Endovascular repair in this setting aims to decompress false lumen perfusion. This is accomplished by covering the proximal tear, which promotes aortic remodeling by causing false lumen thrombosis and true lumen expansion. For chronic aortic dissections, the typical strategy consists of endovascular coverage from a suitable proximal landing zone (typically in the distal arch or proximal descending thoracic aorta) to the level of the celiac axis.
Although the results of TEVAR for chronic aortic dissections have shown promise with respect to morbidity and mortality rates, morphological changes in the aorta have been less favorable compared to those achieved in the acute phase. Thrombosis of the false lumen is highly variable (50%–100%), averaging > 70% in most reports. TEVAR for chronic aortic dissections has been shown to effectively decrease maximal aortic diameter in the stent grafted aorta, but distal aortic segments tend to continue to increase in patients with extensive dissections.

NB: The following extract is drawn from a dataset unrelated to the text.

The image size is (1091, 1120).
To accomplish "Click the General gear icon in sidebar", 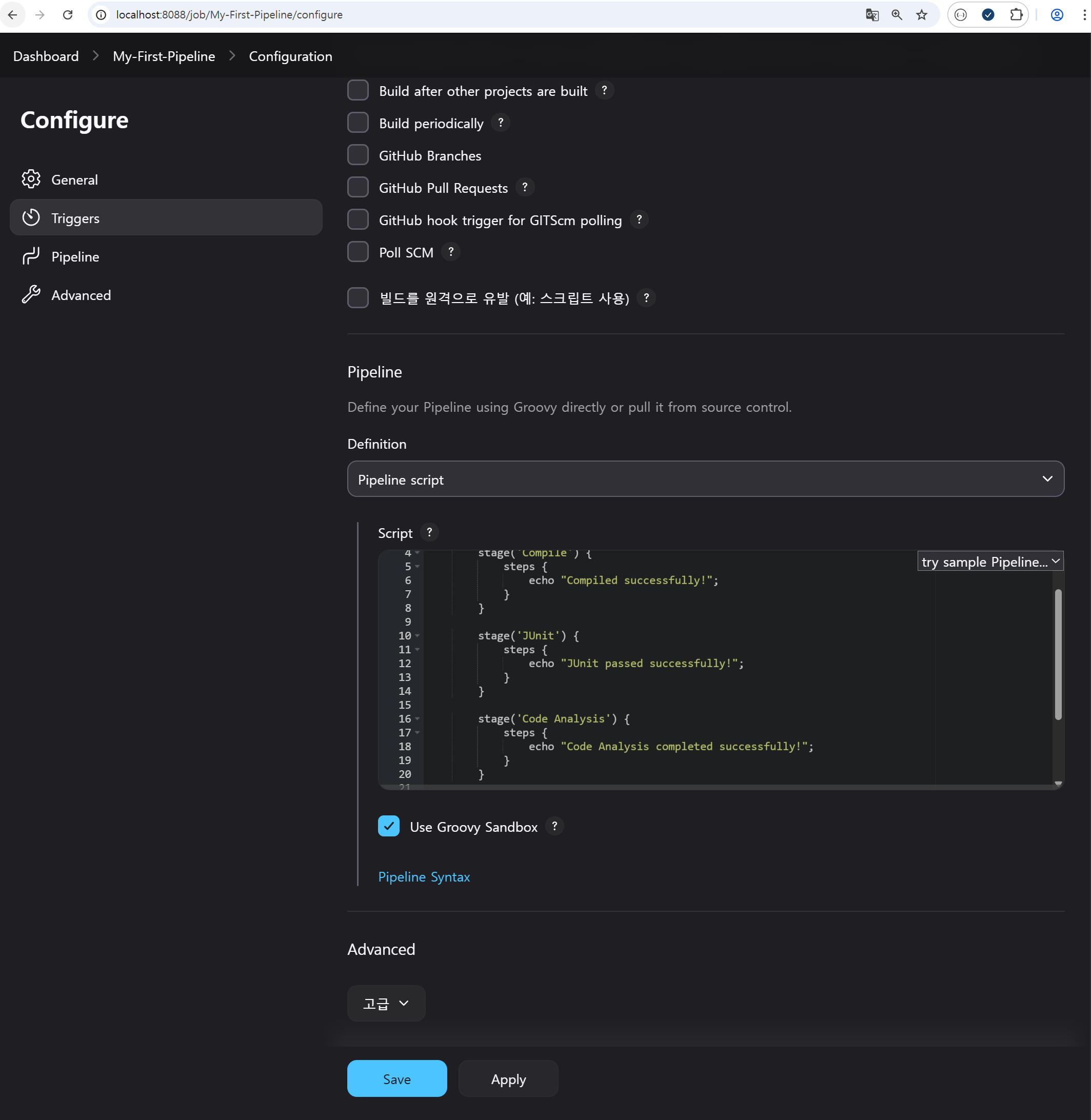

Overall, approximately 15% to 30% of patients experience aortic enlargement after TEVAR, and 4% to 34% require open or endovascular reinterventions for endoleak, sac enlargement, or rupture.

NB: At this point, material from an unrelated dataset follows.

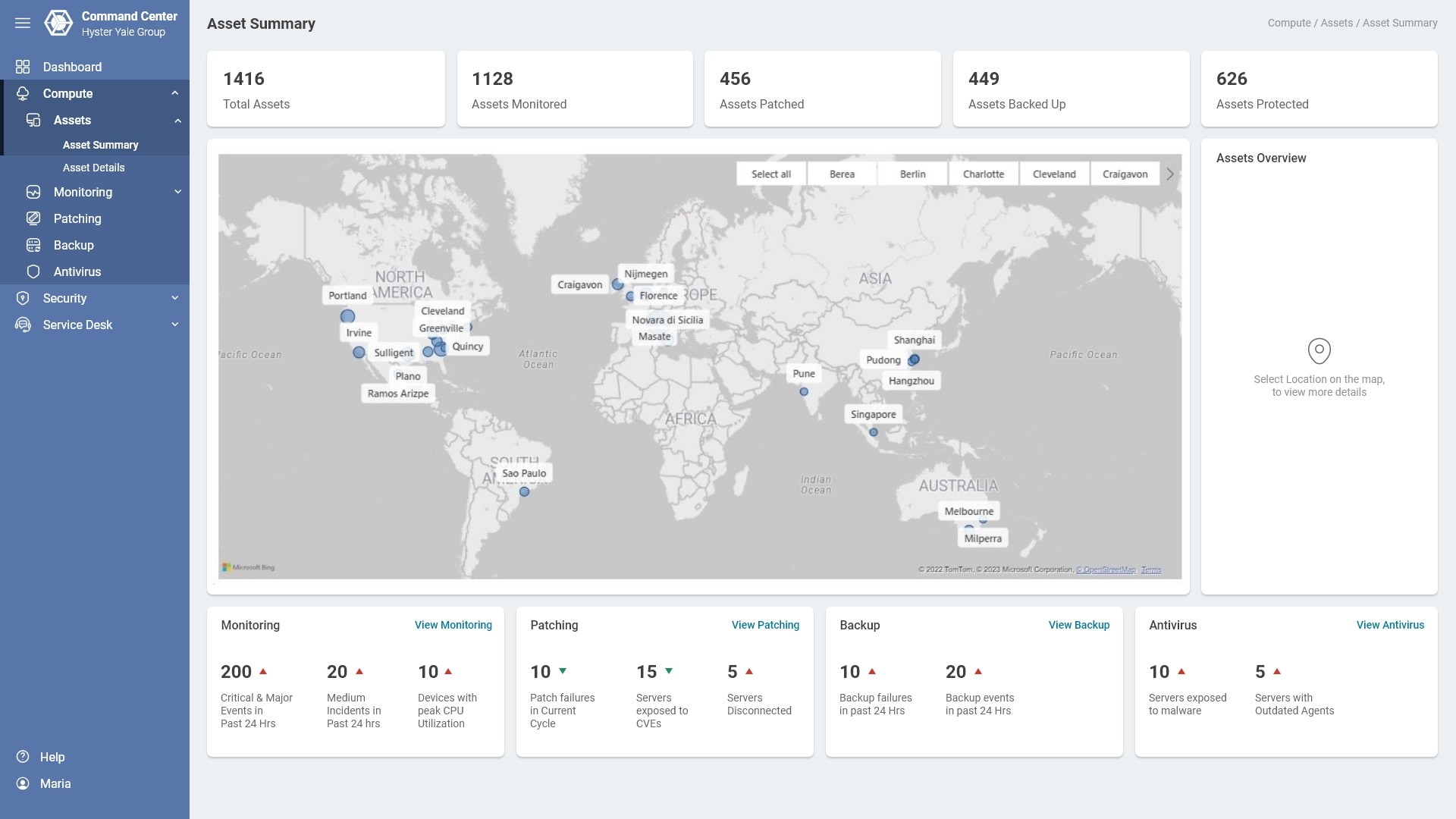1456x819 pixels.
Task: Select Asset Summary menu item
Action: [100, 145]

Endovascular strategies to deal with continued sac enlargement after TEVAR for chronic dissections include selecting one of the following.
False Lumen Exclusion
False lumen exclusion can be accomplished with placement of coils or plugs in the false lumen, in general at the distal level of the stent graft. Large 0.035-inch coils or plugs can be utilized. Kolbel and associates described a technique of using a “candy plug” that conforms to the false lumen, thereby providing a more reliable exclusion. I have used specially manufactured plugs by Cook Medical Inc. (Kolbel, personal communication) with good results in selected patients.

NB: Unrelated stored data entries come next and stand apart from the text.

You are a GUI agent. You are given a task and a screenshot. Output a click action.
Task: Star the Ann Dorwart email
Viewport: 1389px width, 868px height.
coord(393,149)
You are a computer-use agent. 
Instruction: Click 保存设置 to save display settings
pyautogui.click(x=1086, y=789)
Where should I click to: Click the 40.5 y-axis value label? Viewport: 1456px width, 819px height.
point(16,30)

Alternatively, the Hamburg group described the “knickerbocker” technique of relining the true lumen in the descending thoracic aorta with an oversized thoracic tubular endograft, followed by controlled rupture of the dissection membrane using a large compliant balloon within the graft’s midsection. This allows expansion of the stent graft into the false lumen, resulting in occlusion. Preliminary results in three patients showed successful exclusion, but clinical data on routine false lumen exclusion are lacking.
Occlusion of Reentrance Sites
Patients with isolated reentrance sites are the exception and not the rule. However, if an isolated reentrance site can be accurately located and excluded by placement of a covered stent or plug, this may be indicated. One limitation is that placement of renal stents may interfere with definitive total endovascular repair using fenestrated, branched, or parallel stent grafts as described in the following sections.
Completion Endovascular Repair
Aortic remodeling with endovascular repair can only be consistently predicted by placement of the stent graft in normal aorta with complete coverage of intimal tears. Because most patients have multiple reentrance tears across the visceral segment, treatment of aortic enlargement after TEVAR for aortic dissection remains a challenge. Hybrid procedures have been used with mixed results.
The application of fenestrated and branched endografts to patients with chronic dissection has been limited because of unfavorable anatomical features, namely the narrow true lumen, variable vessel anatomy with origin from false lumen, thick intimal flap with multiple mature fenestrations, lack of distal seal zones and friable aortic tissue, which is more prone to retrograde aortic arch dissections.
Finally, we have performed an increasing number of fenestrated and branched endograft procedures for chronic dissections. I believe this will continue to have increasing application and will ultimately be the preferred technique to deal with this problem.